(Beginning of Data)

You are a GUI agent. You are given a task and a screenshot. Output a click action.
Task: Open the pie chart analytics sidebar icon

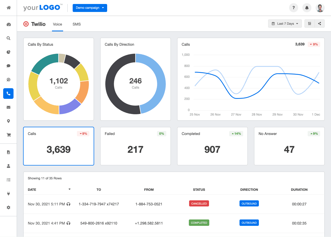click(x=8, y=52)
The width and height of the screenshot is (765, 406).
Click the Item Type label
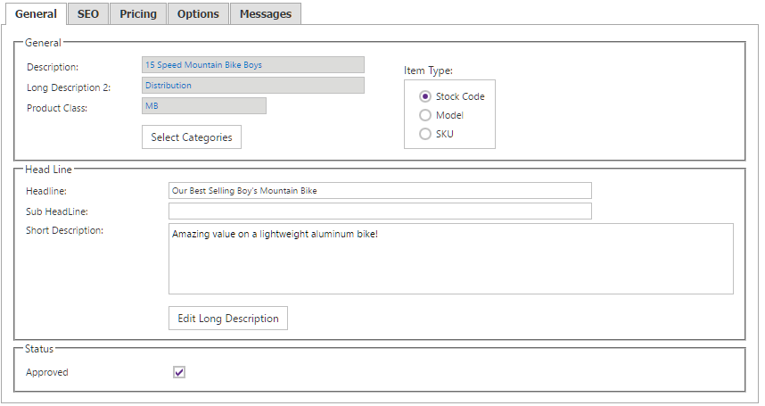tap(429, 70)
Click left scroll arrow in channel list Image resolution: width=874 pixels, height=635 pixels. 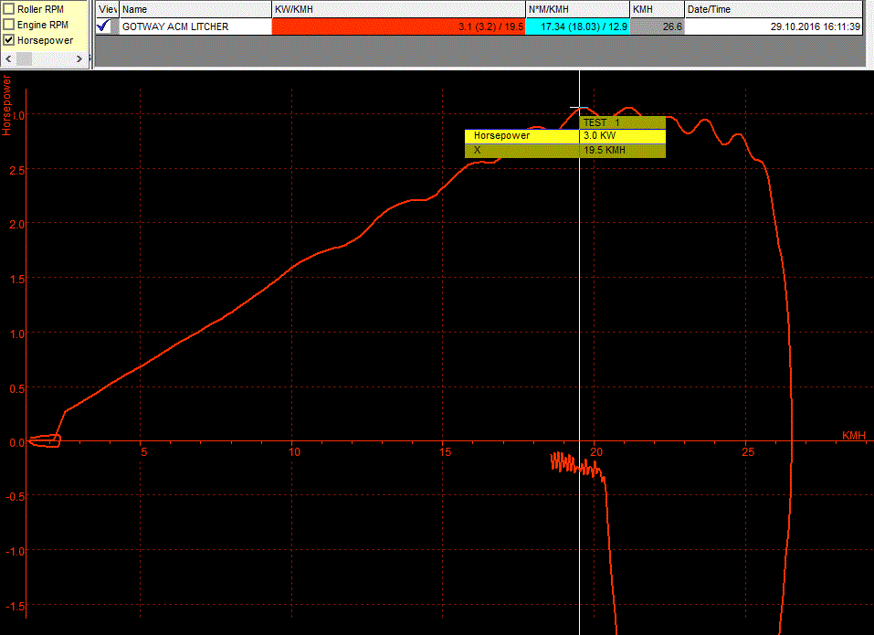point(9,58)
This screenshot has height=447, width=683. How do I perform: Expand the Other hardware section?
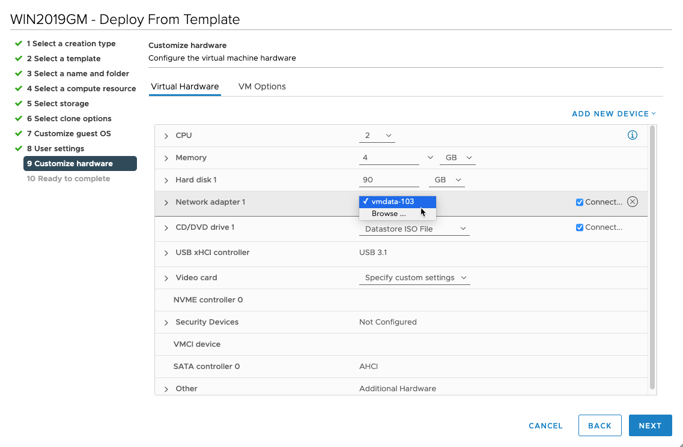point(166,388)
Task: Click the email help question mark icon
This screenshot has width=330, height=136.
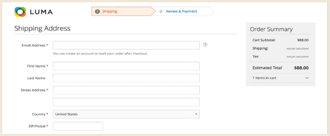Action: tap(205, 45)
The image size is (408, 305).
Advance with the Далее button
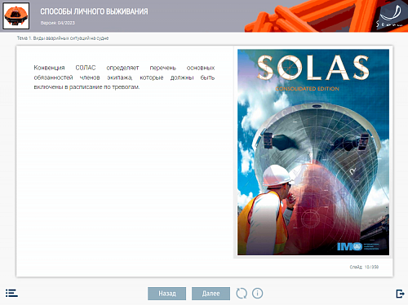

(End of Data)

Take the line containing "The image size is (408, 305)." as the first line and the last line of the data above as the final one, and output exactly the lines between them, inclusive, with no pictures.

The image size is (408, 305).
Advance with the Далее button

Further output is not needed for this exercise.